Sans faire interférer le service que vous m’avez rendu lorsque vous étiez au cabinet de René Monory, je dois vous dire que votre texte savoureux me paraît d’une très grande subtilité, non sans habileté. Laissant de côté votre juste propos principal qui me semble la stigmatisation de la dérive de la vie politique en milieu sarkozyste, je dois dire que je n’approuve pas, quant à moi, toutes les options de la politique judiciaire annoncée par le président et sa maîtresse femme de garde des sceaux.

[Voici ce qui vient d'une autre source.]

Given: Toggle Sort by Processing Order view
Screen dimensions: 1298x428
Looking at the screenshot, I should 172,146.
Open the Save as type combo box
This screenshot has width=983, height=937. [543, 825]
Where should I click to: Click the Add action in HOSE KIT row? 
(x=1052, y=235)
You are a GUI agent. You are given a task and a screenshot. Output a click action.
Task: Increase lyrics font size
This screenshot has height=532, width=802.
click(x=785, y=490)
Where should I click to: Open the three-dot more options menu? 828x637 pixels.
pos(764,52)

Tout d’abord, comme breton, je déplore que la réforme de la carte judiciaire puisse mettre en péril l’un des rares liens institutionnels qui unissent Nantes à sa région historique, la Bretagne. C’est le gouvernement de collaboration avec le nazisme qui a choisi, pour punir la Bretagne résistante, de lui ôter Nantes. La logique systématique « une région, une cour d’appel » aboutit à séparer encore un peu plus Nantes de la Bretagne alors que les appels du TGI de Nantes, vous le savez, vont aujourd’hui à Rennes. C’est d’autant plus absurde que la réforme vise à faire des économies et que cette modification d’un ressort aussi important que celui de Nantes ne peut qu’aboutir à des frais supplémentaires d’édification d’une nouvelle cour d’appel, soit à Angers, soit à Nantes. Vous savez qu’une telle décision se chiffre en dizaines de millions d’Euros que l’allègement du contentieux devant la cour de Rennes serait très loin de couvrir.

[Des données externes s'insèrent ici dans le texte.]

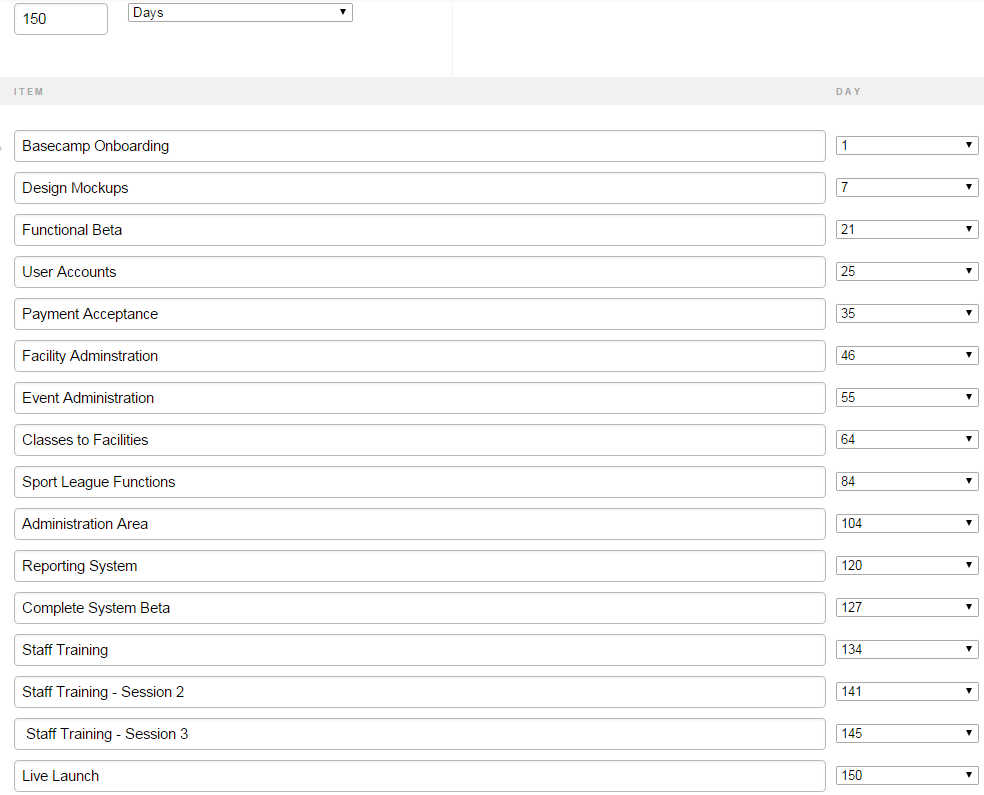Open day dropdown for Basecamp Onboarding
This screenshot has width=984, height=795.
pos(907,146)
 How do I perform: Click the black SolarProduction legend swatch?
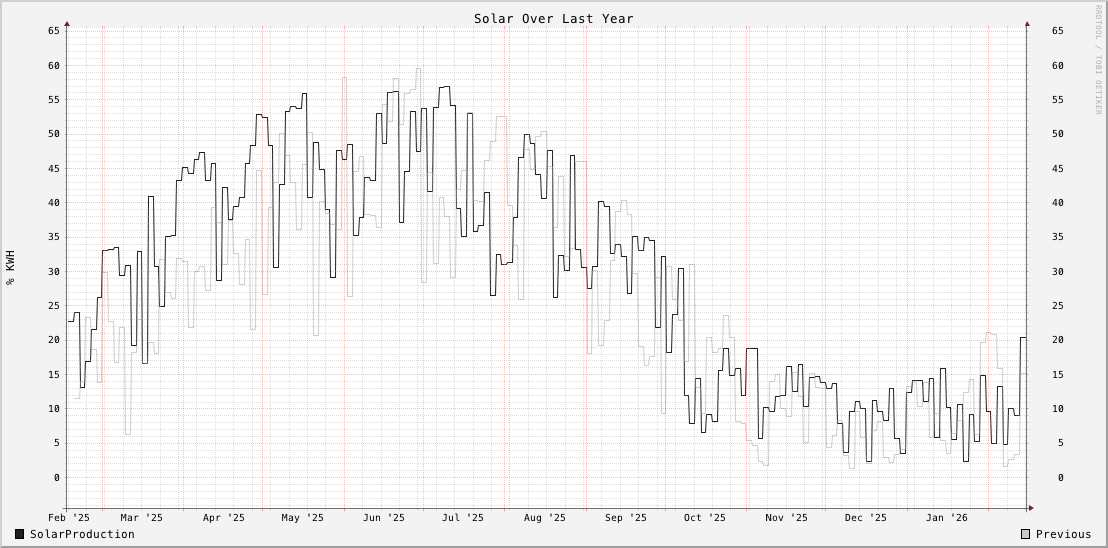(x=20, y=535)
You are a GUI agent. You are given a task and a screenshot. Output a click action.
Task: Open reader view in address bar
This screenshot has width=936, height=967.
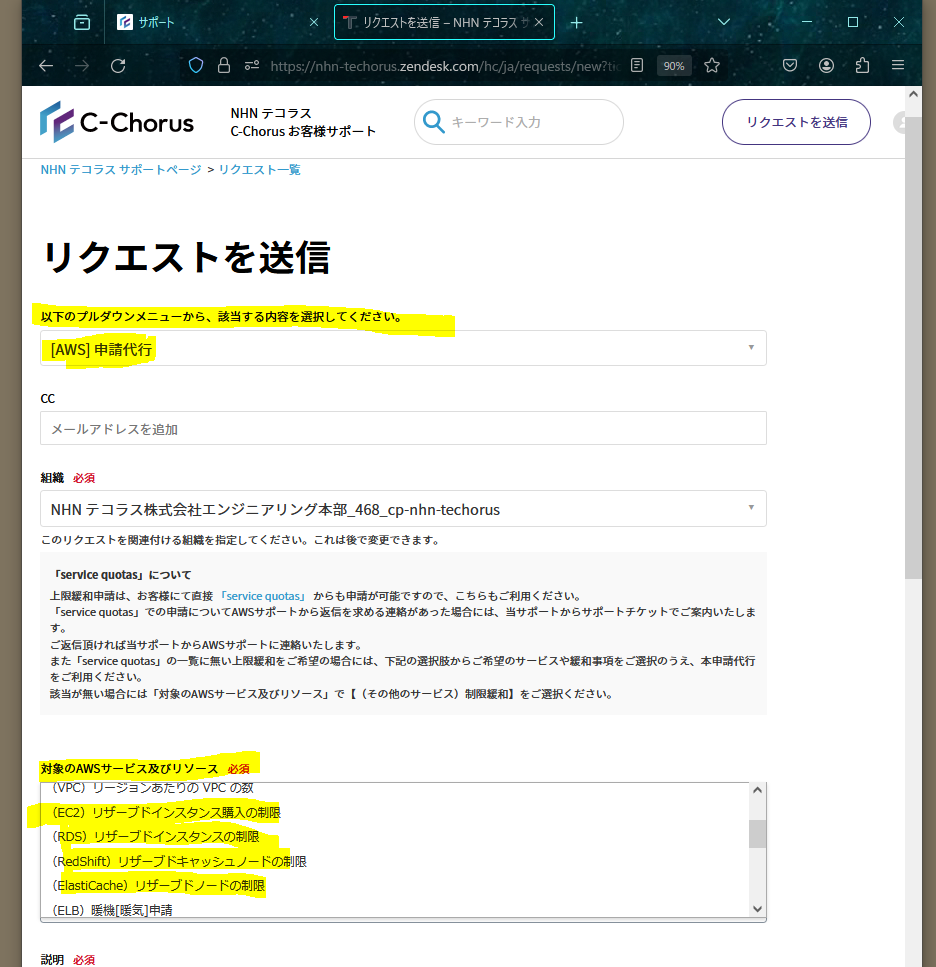637,65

Par ailleurs, la suppression des petits sièges de juridiction me semble moins nécessaire qu’on ne le dit, une réforme des ressorts judiciaires permettrait au contraire une répartition géographique plus harmonieuse à l’opposé de la concentration absurde prônée par les autorités actuelles de notre pays.
En dehors de cette nuance sérieuse et, je le concède, raisonneuse, votre adresse aussi malicieuse que respectueuse à votre provisoire ministre m’a beaucoup fait sourire.